Document


UNITED STATES
SECURITIES AND EXCHANGE COMMISSION
Washington, D.C. 20549
 
 
FORM 8-K
 
 
CURRENT REPORT
Pursuant to Section 13 or 15(d) of the
Securities Exchange Act of 1934
Date of report (Date of earliest event reported): September 29, 2016
 
 
STAG INDUSTRIAL, INC.
(Exact name of registrant as specified in its charter)
 
 
 
Maryland
 
1-34907
 
27-3099608
(State or Other Jurisdiction
of Incorporation)
 
(Commission
File Number)
 
(IRS Employer
Identification No.)

One Federal Street, 23rd Floor
Boston, Massachusetts 02110
(Address of principal executive offices)
Registrant’s telephone number, including area code: (617) 574-4777
Not Applicable
(Former name or former address, if changed since last report)

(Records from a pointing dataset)
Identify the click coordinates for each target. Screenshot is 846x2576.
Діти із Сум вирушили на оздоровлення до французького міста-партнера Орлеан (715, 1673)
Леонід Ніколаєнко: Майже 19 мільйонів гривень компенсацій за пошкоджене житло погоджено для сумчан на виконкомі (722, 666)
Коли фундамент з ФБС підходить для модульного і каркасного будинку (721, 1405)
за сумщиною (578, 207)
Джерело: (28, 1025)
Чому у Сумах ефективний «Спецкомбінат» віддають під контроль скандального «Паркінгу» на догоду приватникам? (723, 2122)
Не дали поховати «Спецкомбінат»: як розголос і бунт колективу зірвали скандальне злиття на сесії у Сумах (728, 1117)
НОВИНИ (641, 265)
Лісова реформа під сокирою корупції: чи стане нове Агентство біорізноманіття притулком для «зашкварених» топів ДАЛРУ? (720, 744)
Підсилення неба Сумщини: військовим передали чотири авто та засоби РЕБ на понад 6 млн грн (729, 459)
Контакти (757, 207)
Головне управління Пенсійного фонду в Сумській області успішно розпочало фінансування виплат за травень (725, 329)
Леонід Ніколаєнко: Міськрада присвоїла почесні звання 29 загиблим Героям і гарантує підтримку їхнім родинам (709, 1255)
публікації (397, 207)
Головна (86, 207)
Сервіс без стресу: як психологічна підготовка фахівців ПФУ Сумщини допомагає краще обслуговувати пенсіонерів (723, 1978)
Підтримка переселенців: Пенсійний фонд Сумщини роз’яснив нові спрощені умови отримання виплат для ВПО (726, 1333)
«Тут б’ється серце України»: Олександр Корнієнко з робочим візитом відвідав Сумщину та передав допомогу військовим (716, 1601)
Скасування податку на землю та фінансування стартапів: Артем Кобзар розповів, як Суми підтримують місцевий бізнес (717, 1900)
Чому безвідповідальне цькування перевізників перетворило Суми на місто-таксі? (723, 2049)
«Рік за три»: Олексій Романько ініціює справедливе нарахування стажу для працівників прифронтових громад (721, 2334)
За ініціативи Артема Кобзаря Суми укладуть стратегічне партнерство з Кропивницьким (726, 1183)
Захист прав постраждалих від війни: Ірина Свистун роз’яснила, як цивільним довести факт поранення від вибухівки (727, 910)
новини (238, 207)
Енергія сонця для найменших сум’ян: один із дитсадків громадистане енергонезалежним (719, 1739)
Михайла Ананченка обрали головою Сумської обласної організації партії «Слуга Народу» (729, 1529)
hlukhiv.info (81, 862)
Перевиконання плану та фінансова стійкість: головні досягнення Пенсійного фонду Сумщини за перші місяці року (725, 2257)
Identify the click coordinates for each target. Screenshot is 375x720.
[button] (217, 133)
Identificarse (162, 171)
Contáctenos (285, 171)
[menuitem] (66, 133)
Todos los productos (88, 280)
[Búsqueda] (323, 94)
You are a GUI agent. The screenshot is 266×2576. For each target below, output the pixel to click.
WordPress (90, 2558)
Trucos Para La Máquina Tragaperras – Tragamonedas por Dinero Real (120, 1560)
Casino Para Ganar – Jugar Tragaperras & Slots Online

**What is asked:**
1/ Answer each question from the STAG Industrial Form 8-K.
(a) What date is given as the date of the report?
(b) What telephone number, including area code, is listed for the registrant?
(c) What is the exact name of the registrant?
2/ Rewrite the part of the STAG Industrial Form 8-K between "(Commission" and "principal executive offices)", inclusive, changing "Boston" to "Worcester".
3/ Write what comes next in the STAG Industrial Form 8-K, starting after its last line.
None of the tasks draws on this data.

**Written answers:**
1/
(a) September 29, 2016
(b) (617) 574-4777
(c) STAG INDUSTRIAL, INC.

2/
(Commission
File Number)
 
(IRS Employer
Identification No.)

One Federal Street, 23rd Floor
Worcester, Massachusetts 02110
(Address of principal executive offices)

3/
Check the appropriate box below if the Form 8-K filing is intended to simultaneously satisfy the filing obligation of the registrant under any of the following provisions:

o Written communications pursuant to Rule 425 under the Securities Act (17 CFR 230.425)

o Soliciting material pursuant to Rule 14a-12 under the Exchange Act (17 CFR 240.14a-12)

o Pre-commencement communications pursuant to Rule 14d-2(b) under the Exchange Act (17 CFR 240.14d-2(b))

o Pre-commencement communications pursuant to Rule 13e-4(c) under the Exchange Act (17 CFR 240.13e-4(c))
 








ITEM 7.01. REGULATION FD DISCLOSURE.
On September 29, 2016, STAG Industrial, Inc. (the “Company”) issued a press release announcing the redemption of its 9.0% Series A Cumulative Redeemable Preferred Stock. A copy of such press release is furnished as Exhibit 99.1 to this report.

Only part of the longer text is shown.